Kim Jong Un warns of 'new path' if stalemate with United States persists

Share

Regarding relations with the US, Kim said he was ready to meet with US President Donald Trump again at any time, but warned he would "find a new path" if the US were to test North Koreans' patience with sanctions and pressure.

Kim called his June summit meeting with Trump "instructive" and said they had shared "constructive opinions" on mutual concerns and "speedy solutions to the tangled issues" they faced.

Kim's speech "expressed his frustration with the lack of progress in negotiations so far", said former South Korean vice unification minister Kim Hyung-seok.

The US special representative for North Korea, Stephen Biegun, reiterated last month that Washington had no intention of easing sanctions but had agreed to help South Korea send flu medication to North Korea, saying such cooperation could help advance nuclear diplomacy.

Kim's speech comes after year of diplomatic surprises by the reclusive leader, including an unprecedented summit with Trump and three meetings with Moon. Trump's national security adviser John Bolton has said the meeting could take place in January or February.

Mr Kim's ability to carry out his threats appeared limited if Mr Trump maintains his hard line.

North Korea did not conduct any weapons tests in 2018. Over the past year, the North destroyed a nuclear testing site in Punggye-ri in the presence of global reporters, returned the remains of USA soldiers killed during the 1950-53 Korean War and released detained United States citizens.

Clad in a suit and tie and sitting on a plush armchair, Mr Kim said bilateral ties would propel ahead if the United States were to "respond by taking trustworthy and corresponding, practical action".

And it has been this immediate issue, rather than the long-term question about American troops, that bogged down negotiators from both countries towards the end of a year ago.

In this file photo taken on June 11, 2018 North Korea's leader Kim Jong Un, right, walks with US President Donald Trump, left, during a break in talks at their historic US-North Korea summit, at the Capella Hotel on Sentosa island in Singapore.

Judge denies Kevin Spacey's request to skip Nantucket arraignment
Prosecutors opposed the motion, calling on the judge to deny it, according to court documents obtained by the paper. Spacey indicated in the court filing he would attend the hearing if the judge denies his request.

North Korea also has bristled at USA demands to provide a detailed account of nuclear and missile facilities that would be inspected and dismantled under a potential deal.

He also emphasized a strong willingness to meet Moon frequently in 2019 as well to move forward discussion on peace and prosperity.

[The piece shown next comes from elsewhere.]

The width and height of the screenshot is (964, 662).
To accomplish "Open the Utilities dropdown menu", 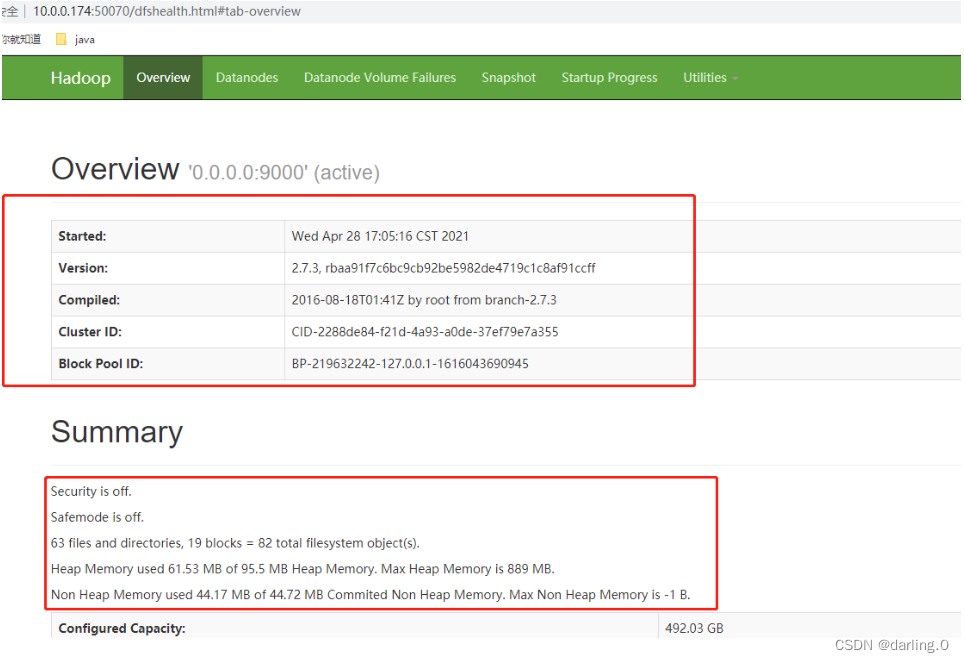I will click(x=704, y=77).
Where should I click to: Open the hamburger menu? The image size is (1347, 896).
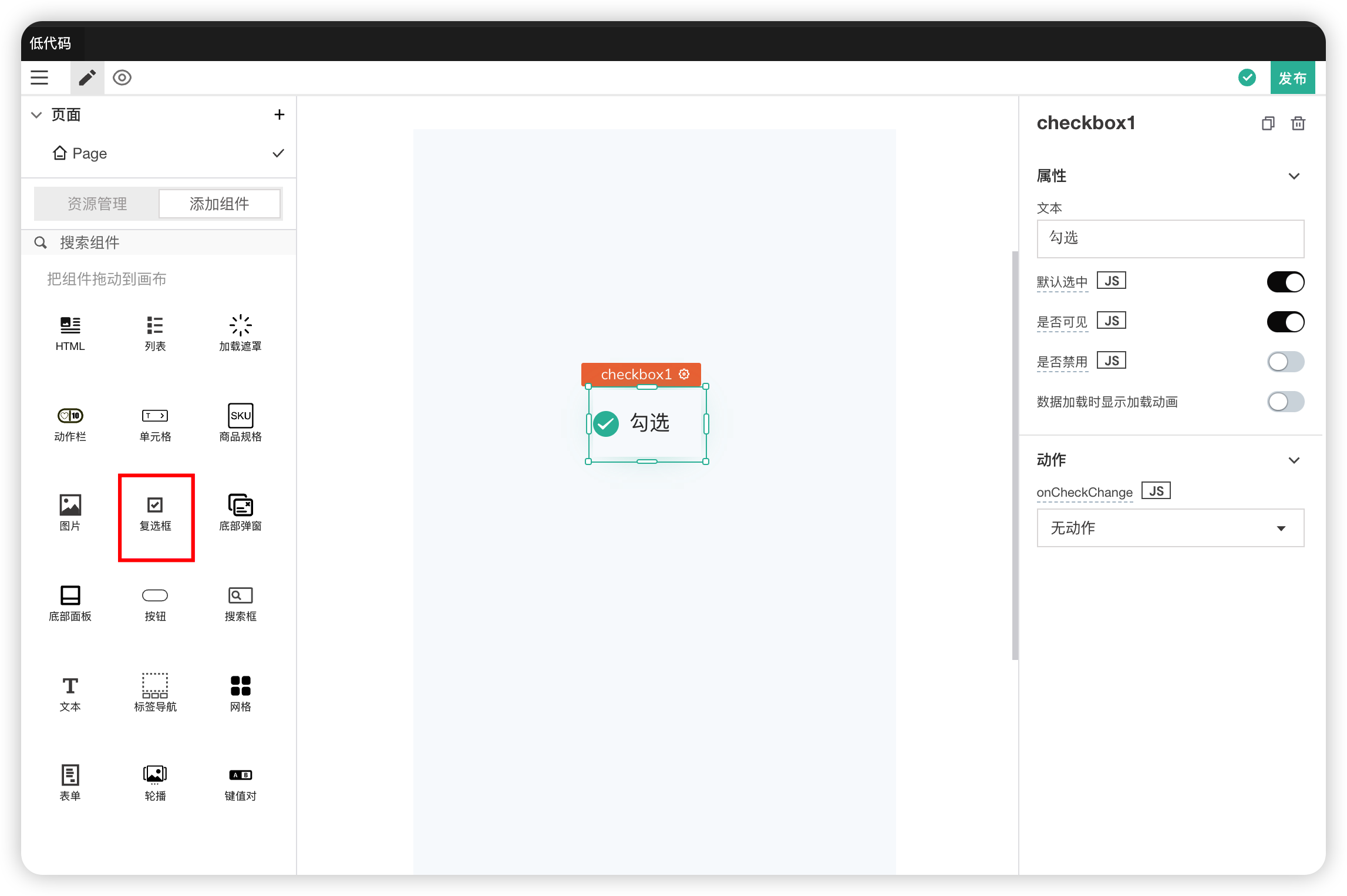pyautogui.click(x=39, y=78)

Kim has previously said he would close the Yongbyon nuclear facility, where North Korea is believed to produce fissile material for nuclear weapons, if Washington takes what it calls "corresponding measures".

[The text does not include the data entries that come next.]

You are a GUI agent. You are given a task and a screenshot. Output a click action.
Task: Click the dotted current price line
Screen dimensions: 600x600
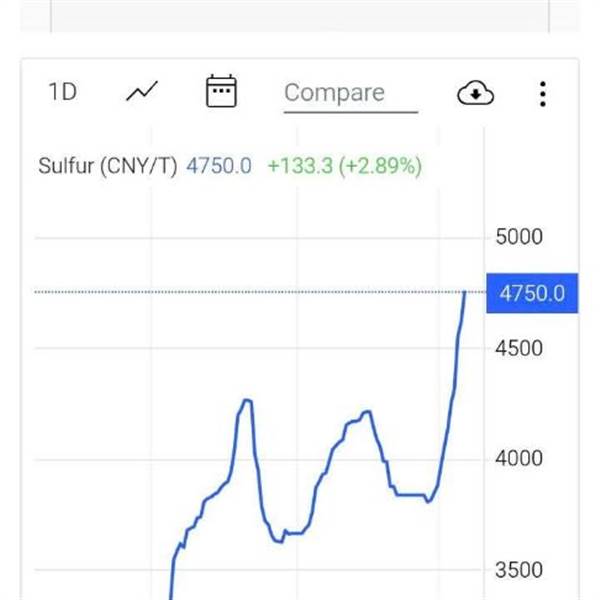point(250,292)
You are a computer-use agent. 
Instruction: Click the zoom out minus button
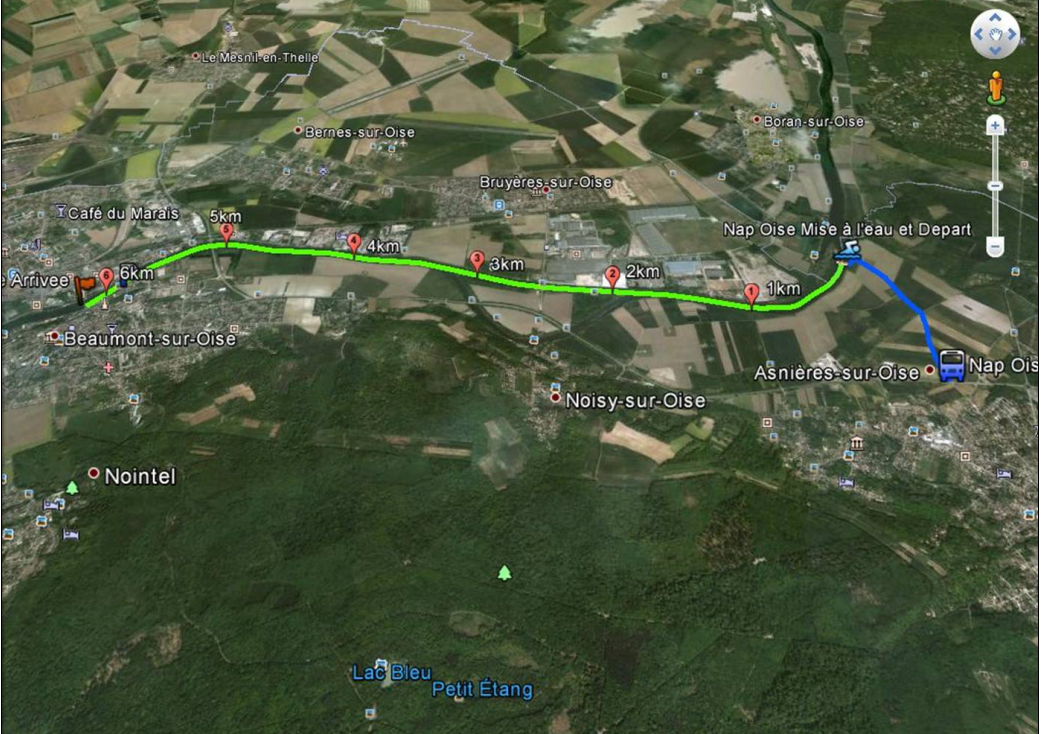pos(995,247)
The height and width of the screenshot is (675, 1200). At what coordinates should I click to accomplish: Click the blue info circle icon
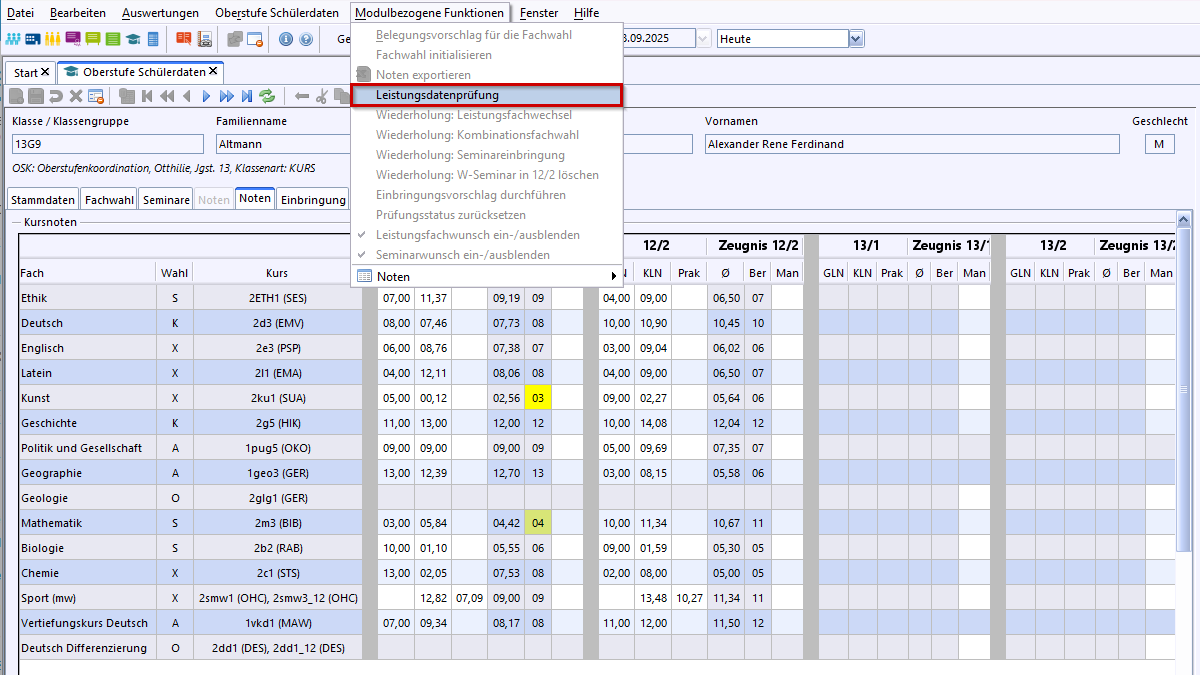[285, 40]
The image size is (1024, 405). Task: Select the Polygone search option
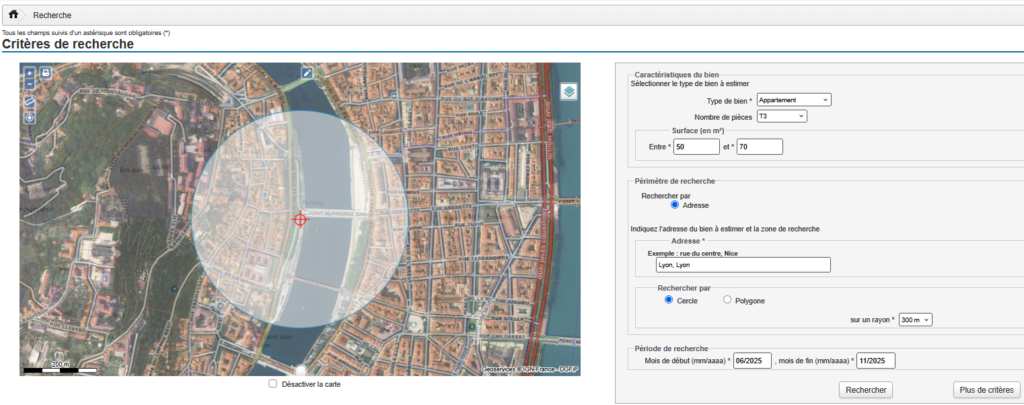click(726, 300)
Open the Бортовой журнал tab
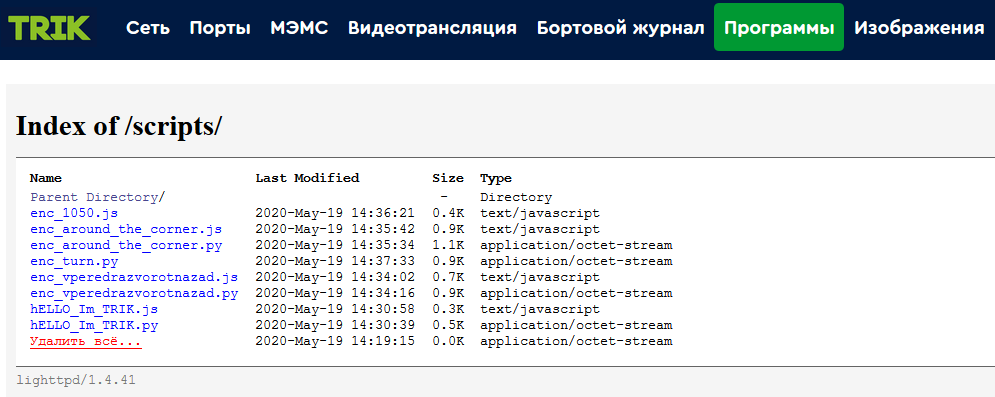Viewport: 995px width, 397px height. [x=621, y=28]
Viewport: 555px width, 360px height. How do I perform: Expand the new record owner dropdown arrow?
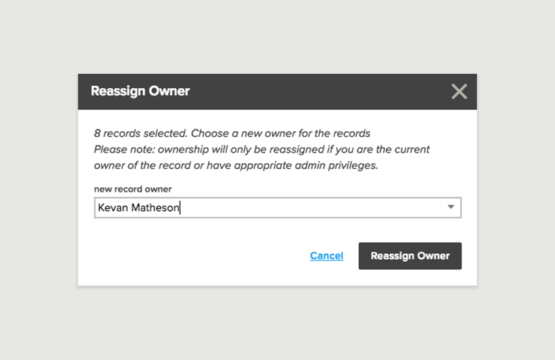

Kim said he wanted to restart a joint economic zone in Kaesong and a joint tourism project at Mount Kumgang in the North "without preconditions".

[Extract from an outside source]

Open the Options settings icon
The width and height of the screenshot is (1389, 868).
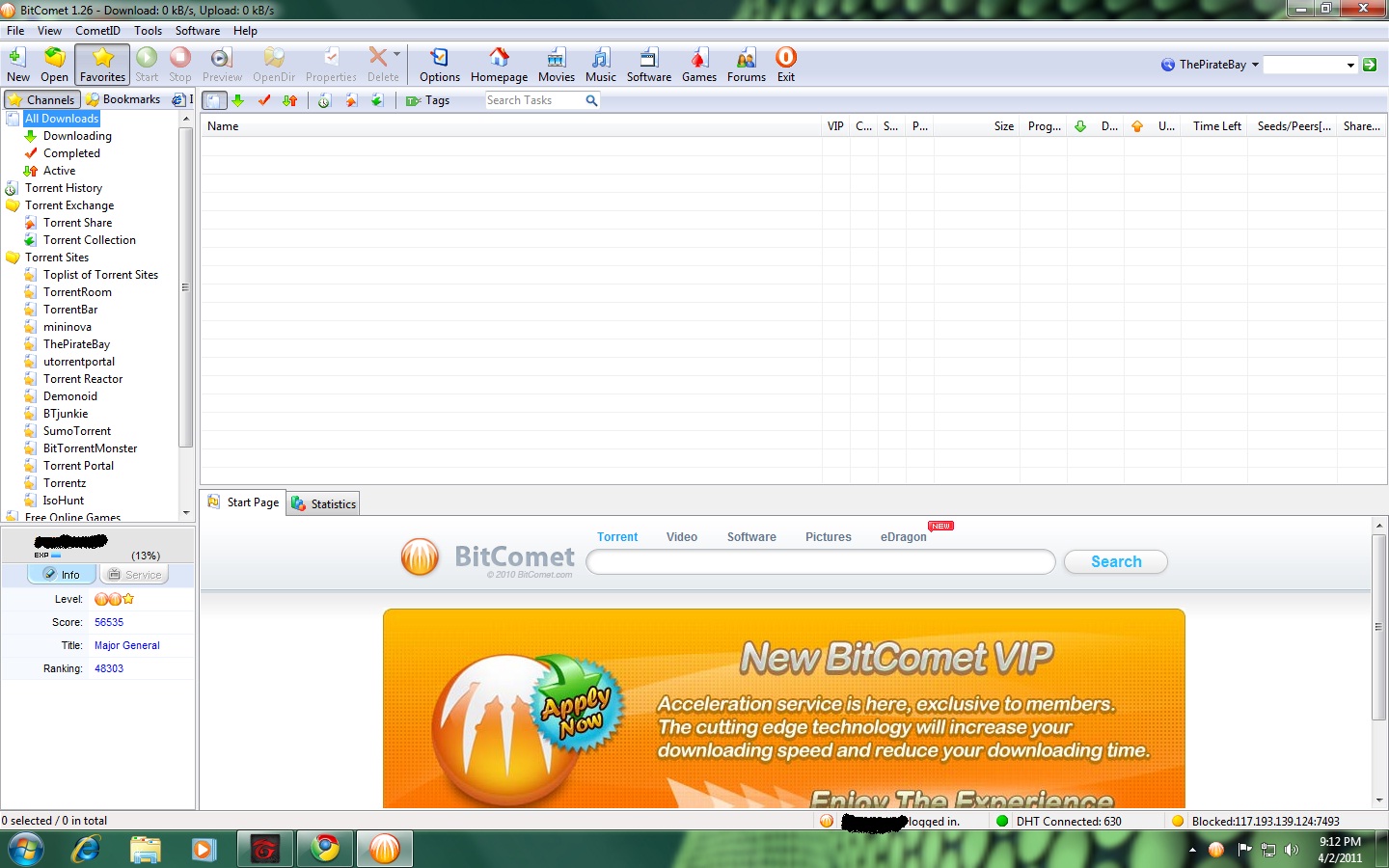tap(439, 65)
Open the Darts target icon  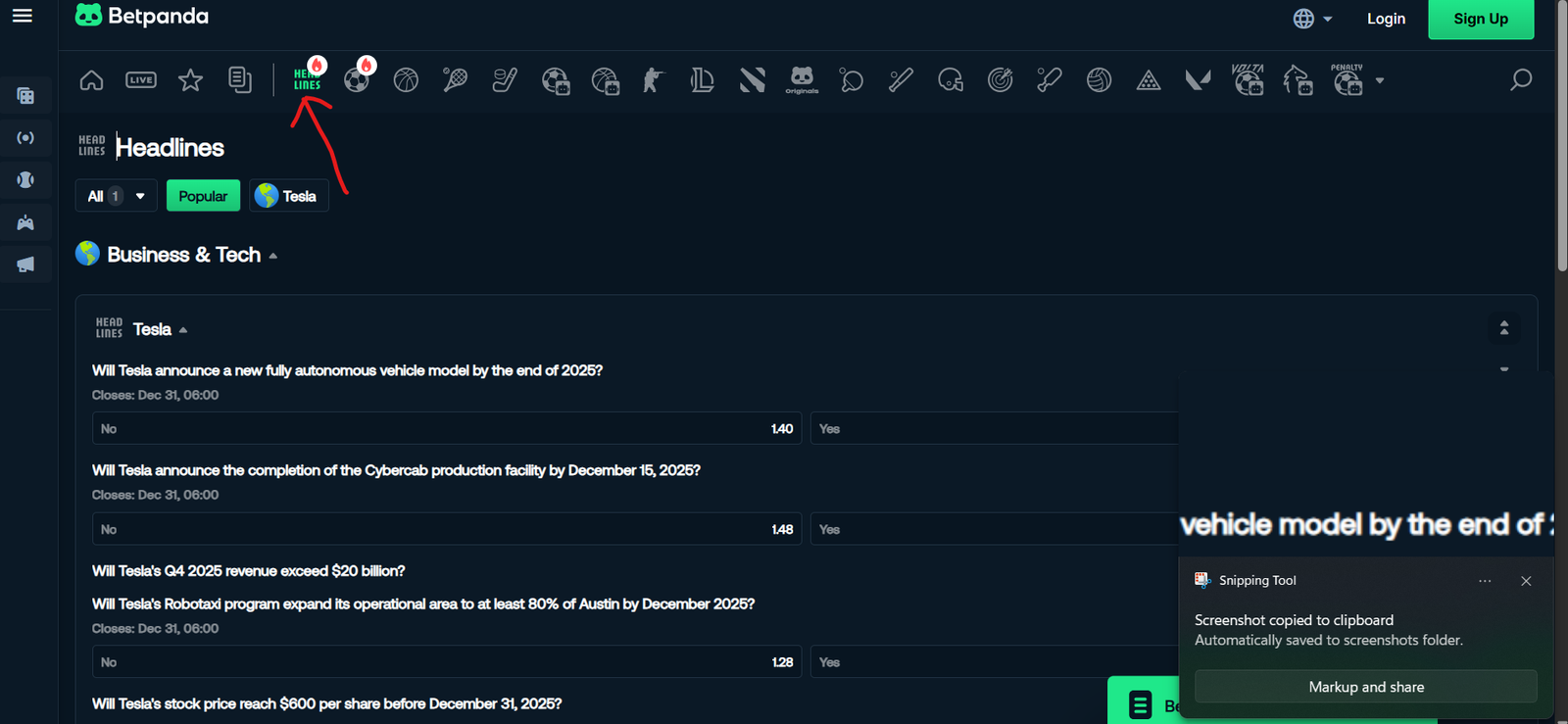pos(1000,80)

Although the North did not conduct nuclear or missile tests a year ago, satellite images and leaked information from intelligence officials have pointed to ongoing activity at facilities in the secretive country.

Kim emphasized that it is his firm intention to work on building "new relations" with the US, establishing lasting peace on the Korean Peninsula and seeking "complete denuclearization", as agreed to in his June summit with Trump, if the USA takes trustworthy and corresponding measures.

He also called for an end to joint military drills between the US and South Korea and said no strategic military assets should be brought onto the Korean peninsula.

Joshua Pollack, a senior research associate at the Middlebury Institute of International Studies at Monterey, California, tweeted that nothing had changed in North Korea's position. Some analysts say North Korea has been trying to drive a wedge between Washington and Seoul while putting the larger burden of action on the United States.

Some experts say it's becoming clear the North intends to keep a nuclear arsenal and turn the talks with the United States into a bilateral arms reduction negotiation between two nuclear states, rather than a unilateral process of surrendering its arsenal.